The 2017 UW Agronomy/Soils Field Day will highlight University of Wisconsin-Madison/Extension research to help understand and cultivate resilient agricultural systems – systems that recover or adjust easily to misfortune or change. The event is scheduled for Wednesday, Aug. 30 at the university’s Arlington Agricultural Research Station. Registration starts at 8:00 a.m. at the station’s Public Events Building.
UW-Madison College of Agricultural and Life Sciences researchers and UW-Extension specialists will host four tours scheduled throughout the day. Topic-specific tours will depart the Public Events Building at 8:30 a.m., 10:30 a.m. and 1:45 p.m. Please arrive on time to register.
Tours topics are:
Building soil health examines soils of Wisconsin; the importance of perennialization and diversification; tradeoffs with soil management decisions; and if cover crops improve soil health.
Managing short- and long-term risk in cropping systems explores how to minimize and maximize options for how many corn hybrids can be grown on a farm; harnessing G x E x M interactions in soybean; weed management over 27 years in the Wisconsin Integrated Cropping Systems Trial; and identification, distribution and herbicide resistance of waterhemp and Palmer amaranth.
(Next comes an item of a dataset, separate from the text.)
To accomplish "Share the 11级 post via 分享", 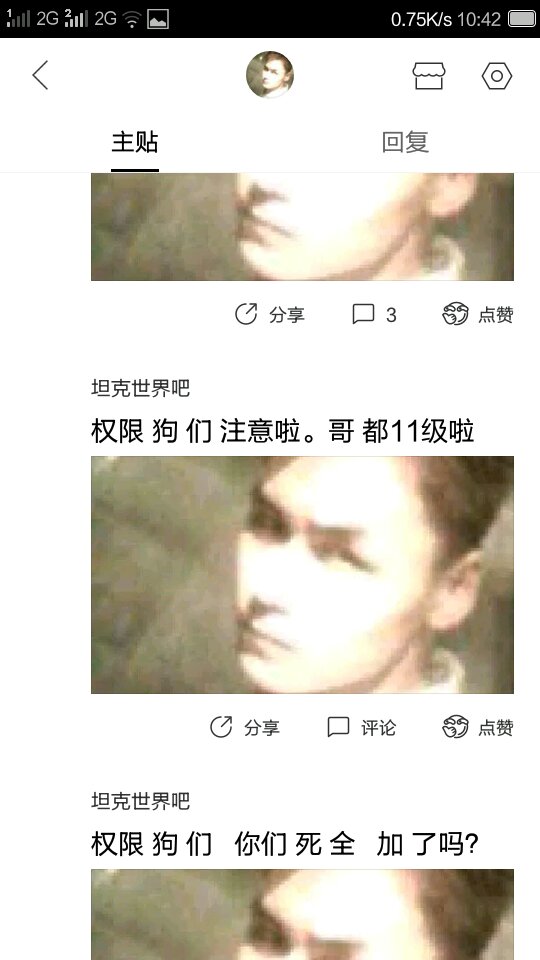I will point(245,727).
Using perennial forages to accomplish diverse goals examines what we’ve learned and where we’re headed with alfalfa; when and where it pays to use fungicides in forage crops; intermediate wheatgrass for forage and grain; and the benefits and challenges of silvopasture, trees in grazing systems.
Designing landscapes for profit, clean water, stable climate and biodiversity explores Yahara 2070, which uses scenarios to understand impacts of future watershed land use; SmartScape, developing a decision support tool for farmscape management; and Soil Microbiotron, which explores how soil microbes influence crops.
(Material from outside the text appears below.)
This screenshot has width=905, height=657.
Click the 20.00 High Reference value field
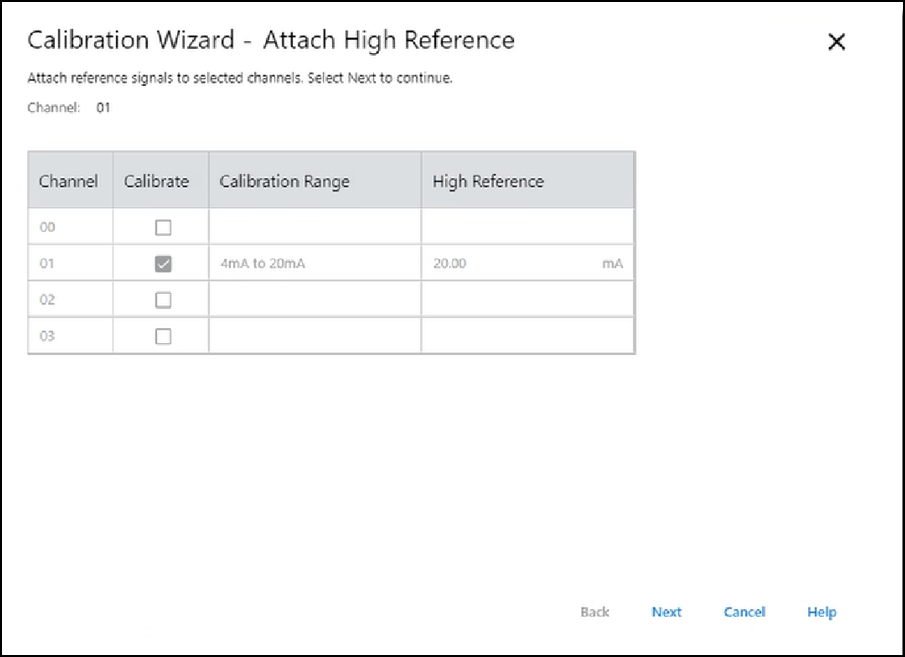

What is meant by resilient agriculture will be the topic for the lunch program. Presenters include Andy Bensend from AB Farms in Dallas, Wisconsin; Sarah Lloyd, Special Products Coordinator with the Wisconsin Farmer Union; and Heidi Johnson, University of Wisconsin-Extension Dane County crops and soils educator.
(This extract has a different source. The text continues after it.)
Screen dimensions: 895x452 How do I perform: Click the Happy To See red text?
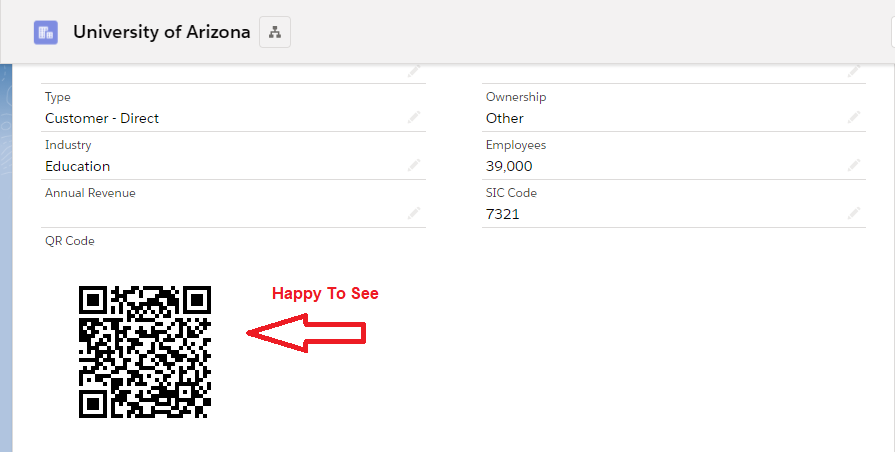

Lunch will be available on the site for a $5 donation to the Badger Crops Club. During lunch and between tours, attendees can visit exhibits on Apps for Ag, the UW Nutrient and Pest Management Program, the UW Integrated Pest Management Program and SnapPlus, among others.
The address for Arlington Agricultural Research Station is N695 Hopkins Road, Arlington, Wisconsin. The station is located just off of Highway 51, about five miles south of Arlington and 15 miles north of Madison. Watch for field day signs. GPS coordinates are: 43.300467, -89.345534.
This event is sponsored by the UW-Madison College of Agricultural and Life Sciences and UW-Extension. In the event of rain, presentations will be held inside. Certified Crop Advisors CEU credits have been requested.